Adding blank new dependencies to train them

Hi! I'm working on upgrading the es_dep_news_trf model as much as possible, and it would be very convenient if there was a possibilty to add more dependencies with a blank value in order to train them from zero.

An example on why would I want to do this, would be to make the dependencies such as "obl" be a little more specific creating ones such as "pl_obl(meaning place oblique)" or "tm_obl(meaning time oblique)" and be able to replace them with the "obl" dependency based on the context.

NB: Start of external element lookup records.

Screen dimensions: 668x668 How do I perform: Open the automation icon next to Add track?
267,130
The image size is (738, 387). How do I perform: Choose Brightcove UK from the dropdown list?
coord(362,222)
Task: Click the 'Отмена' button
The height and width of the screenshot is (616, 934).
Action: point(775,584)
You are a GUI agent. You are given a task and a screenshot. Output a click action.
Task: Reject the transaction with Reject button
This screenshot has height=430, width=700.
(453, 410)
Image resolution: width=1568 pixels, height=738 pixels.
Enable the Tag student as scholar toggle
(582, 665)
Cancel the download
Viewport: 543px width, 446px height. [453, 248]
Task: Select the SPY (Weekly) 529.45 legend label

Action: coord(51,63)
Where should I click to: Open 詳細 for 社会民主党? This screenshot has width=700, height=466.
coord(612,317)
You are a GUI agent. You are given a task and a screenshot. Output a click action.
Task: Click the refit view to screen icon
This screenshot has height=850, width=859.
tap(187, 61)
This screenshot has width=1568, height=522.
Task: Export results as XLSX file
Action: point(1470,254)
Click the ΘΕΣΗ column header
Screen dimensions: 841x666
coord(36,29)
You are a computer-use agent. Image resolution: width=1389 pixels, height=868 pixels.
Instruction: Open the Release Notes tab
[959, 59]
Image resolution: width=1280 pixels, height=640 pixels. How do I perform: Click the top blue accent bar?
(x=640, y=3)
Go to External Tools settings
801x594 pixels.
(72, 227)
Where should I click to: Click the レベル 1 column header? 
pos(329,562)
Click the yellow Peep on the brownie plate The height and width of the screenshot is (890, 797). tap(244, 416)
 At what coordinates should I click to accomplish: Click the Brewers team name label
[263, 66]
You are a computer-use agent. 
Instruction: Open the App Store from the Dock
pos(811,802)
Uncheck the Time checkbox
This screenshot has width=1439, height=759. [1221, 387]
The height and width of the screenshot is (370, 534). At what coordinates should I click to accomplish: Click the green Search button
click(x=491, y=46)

This in much more situations would make the dependency parser a little richer, and hopefully more helpful.
I hope I explained myself well beacuse I'm pretty much an amateur in NLP and any response will be helpful!

Thanks in advance!

Welcome to the forum @elias :wave:

Adding to new categories to pre-trained models (especially big transformer language models) is usually pretty tricky. Since all of the pre-trained weights will have to be updated based on the new signal you are likely to run into some undesirable side-effects such as "catastrophic forgetting" problem. In this case the best practice is to train via "pseudo-rehearsal" i.e., to use the original model to label examples and mix them through your fine-tuning updates.
Please see our blog post on pseudo-rehearsal to learn more about it.

If you are trying to solve a concrete problem perhaps a better option would be to use es_dep_news_trf to help you to pre-annotate the data which you would then curate by reannotating the existing obl category e.g. using dep.correct recipe.. With this data you could train a smaller CNN spaCy pipeline with more fine-graned obl labels.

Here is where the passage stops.